Durante los primeros días Santiago era, para mí, una sucesión de nombres: Providencia, Manuel Montt, Costanera, Pedro de Valdivia. Todo estaba colocado en un mapa y casi nada estaba todavía colocado en mi cabeza.
La Delegación estaba tranquila. Mi jefe seguía de vacaciones y mis compañeros fueron introduciéndome en el trabajo sin grandes ceremonias. Yo había decidido observar primero, aprender los ritmos y no llegar con la energía del recién llegado que quiere arreglar una casa antes de saber dónde están los interruptores.
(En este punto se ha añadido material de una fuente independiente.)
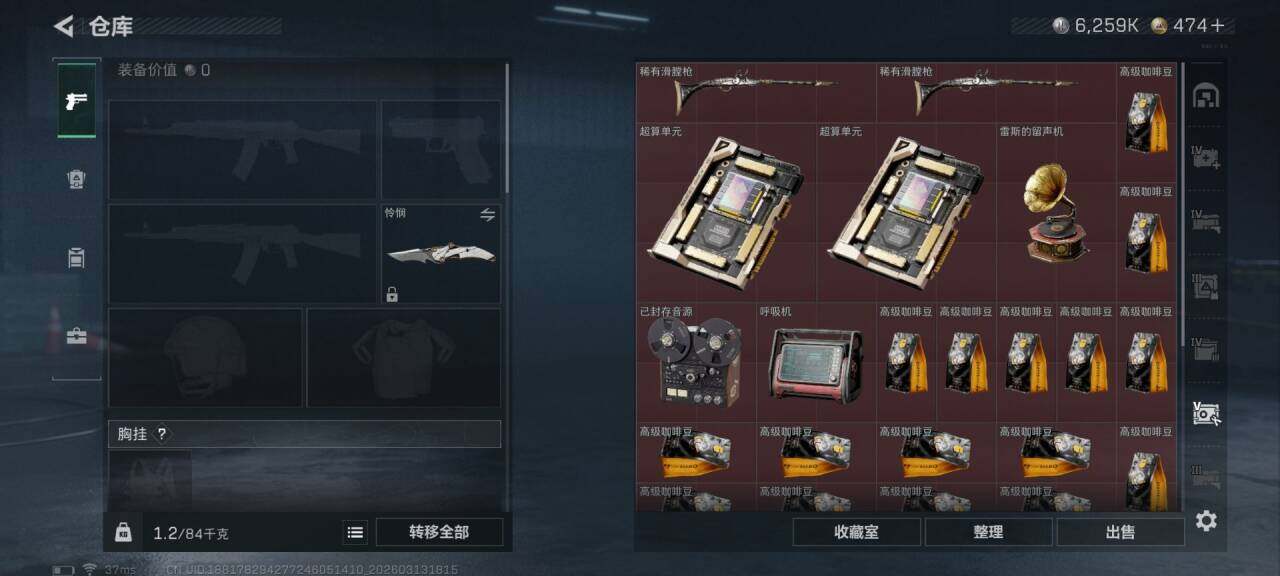
Task: Click the warehouse grid scrollbar
Action: pyautogui.click(x=1183, y=200)
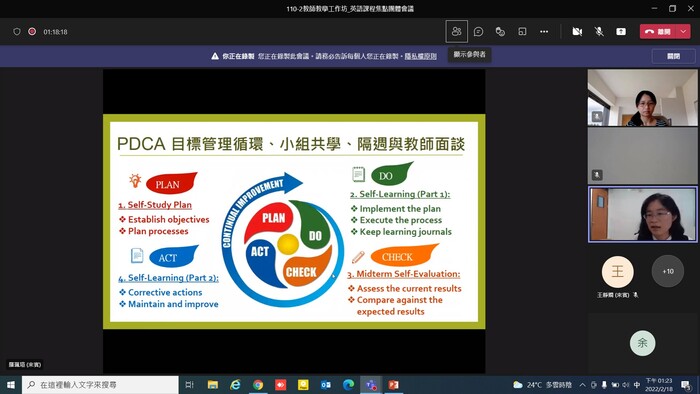Viewport: 700px width, 394px height.
Task: Click the shield security icon
Action: (17, 32)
Fuera de la oficina la tarea era más elemental: fabricar una vida. Compré una bicicleta y empecé a recorrer Santiago con ella. Las distancias dejaron de medirse en estaciones y empezaron a medirse en piernas, semáforos y pequeñas victorias de orientación.
También aparecieron otros recién llegados. Pasantes de Noruega, Suiza, Países Bajos y otros lugares con los que compartía esa extraña autoridad del novato: recomendarnos mutuamente sitios que nosotros mismos acabábamos de descubrir.
Entre medias hubo bachata, yoga, gimnasio y los primeros intentos de encontrar una rutina. Nada de eso parecía importante por separado, pero era exactamente lo que estaba convirtiendo una estancia internacional en una vida cotidiana.
Al terminar la semana ya podía regresar a casa en bicicleta sin consultar el teléfono a cada cruce. Fue una conquista modesta, pero bastante más útil que muchas otras.